One way to work around this is to programmatically decide which nodes/sockets/cores to use for each mpirun command. This is done (for IMPI) through the -machinefile switch together with -env I_MPI_PIN_PROCESSOR_LIST environment variable. The machine file specifies which nodes to use and how many cores to use on each node, and the I_MPI_PIN_PROCESSOR_LIST defines how the processors are bound to each core within the same node. The missing piece is how we can obtain these information (node list and node topology) from the grid engine.

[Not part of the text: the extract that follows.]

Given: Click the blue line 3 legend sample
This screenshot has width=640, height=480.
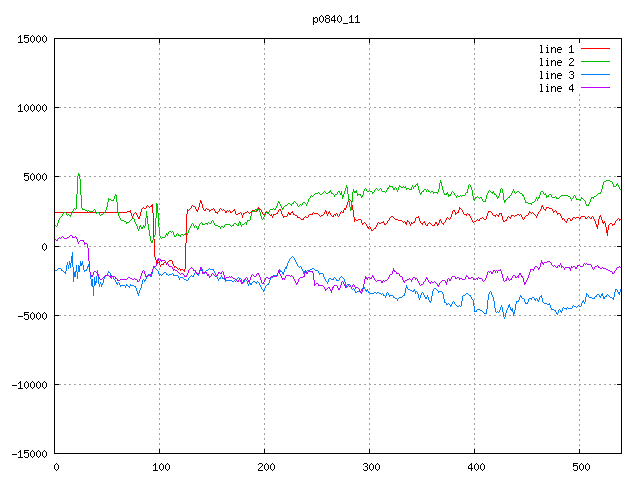Looking at the screenshot, I should [x=596, y=75].
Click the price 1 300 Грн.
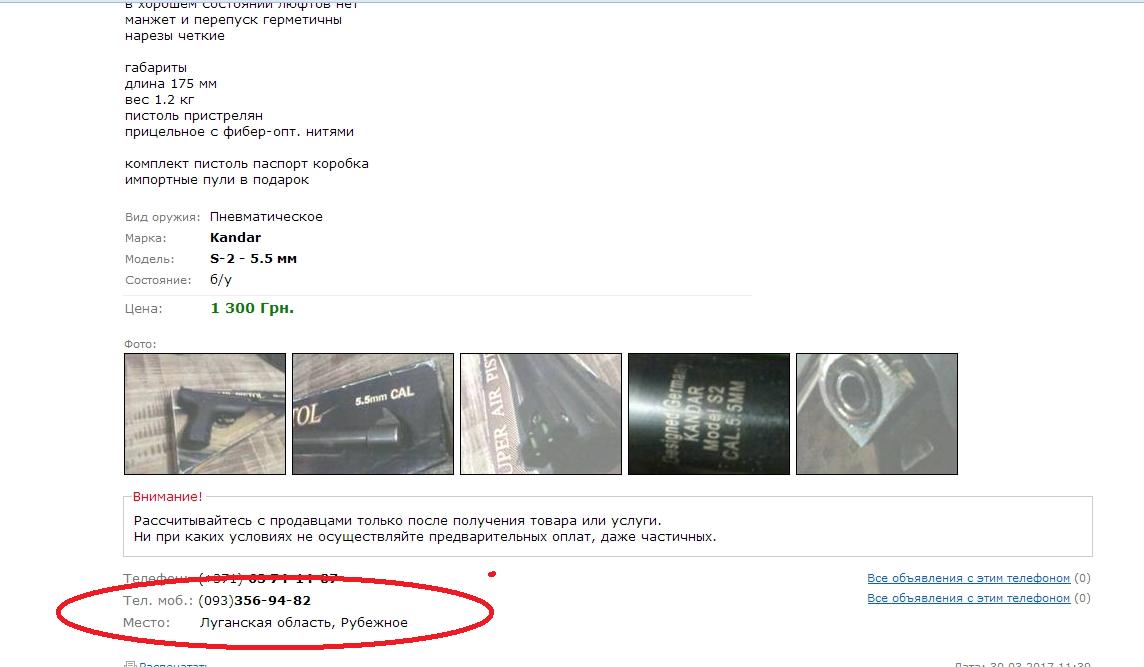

SGE defines a host file variable $PE_HOSTFILE, which can be accessed when the job is run. This file looks like this:

n1992 11 pod_apollo_6240.q@n1992 <NULL>
n1972 20 pod_apollo_6240.q@n1972 <NULL>
n1974 18 pod_apollo_6240.q@n1974 <NULL>
n1906 16 pod_apollo_6240.q@n1906 <NULL>
n1888 2 pod_apollo_6240.q@n1888 <NULL>
n1969 14 pod_apollo_6240.q@n1969 <NULL>
n1978 13 pod_apollo_6240.q@n1978 <NULL>
n1874 13 pod_apollo_6240.q@n1874 <NULL>
n1894 2 pod_apollo_6240.q@n1894 <NULL>
n1889 2 pod_apollo_6240.q@n1889 <NULL>
n1903 1 pod_apollo_6240.q@n1903 <NULL>

The columns are: node, number of cores allocated, per-node queue, and binding to cores. Last column is <NULL>, leaving the on-node scheduling to Linux/IMPI (not sure). Now, if we define the SGE parameter #$ -binding pe linear:12 , we are demanding that if possible, the scheduler gives 12 consecutive cores on each socket. This will change the $PE_HOSTFILE to this:

n1972 3 pod_ib100_apollo10.q@n1972 0,0:0,1:0,2:0,3:0,4:0,5:0,6:0,7:0,8:0,9:0,10:0,11:0,12:0,13:0,14:0,15:0,16:0,17:1,0:1,1:1,2:1,3:1,4:1,5:1,6:1,7:1,8:1,9:1,10:1,11:1,12:1,13:1,14:1,15:1,16:1,17
n1974 3 pod_ib100_apollo10.q@n1974 0,0:0,1:0,2:0,3:0,4:0,5:0,6:0,7:0,8:0,9:0,10:0,11:0,12:0,13:0,14:0,15:0,16:0,17:1,0:1,1:1,2:1,3:1,4:1,5:1,6:1,7:1,8:1,9:1,10:1,11:1,12:1,13:1,14:1,15:1,16:1,17

Essentially now this file has the binding suggestions to the scheduler, which intel MPI respects if it is possible. However, this binding suggestion is provided after the resources are allocated. In fact in the above hostfile, only 3 cores are assigned on each node. This obviously makes it impossible to fulfill the binding suggestion. We can go one step further to demand certain node topology be satisfied using m_topology in the -l resource list:

#$ -l h_data=4G,h_rt=24:00:00,m_topology=SCCCCCCCCCCCCSCCCCCCCCCCCCSCCCCCCCCCCCC

This SCCCC.. specifies on each socket(S) we must have 12 cores(C) assigned, and we demand 3 sockets. If this is granted, the $PE_HOSTFILE should have the desired binding information, which we can parse in the python interpreter and pass to IMPI’s mpirun as machinefiles and I_MPI_PIN_PROCESSSOR_LIST. However, after testing for a night I was not able to obtain a single allocation demanding topology to be satisfied. This is not surprising given the stringent requirements I put up, and it also more or less defeats the purpose of using a distributed/heterogeneous computing environment.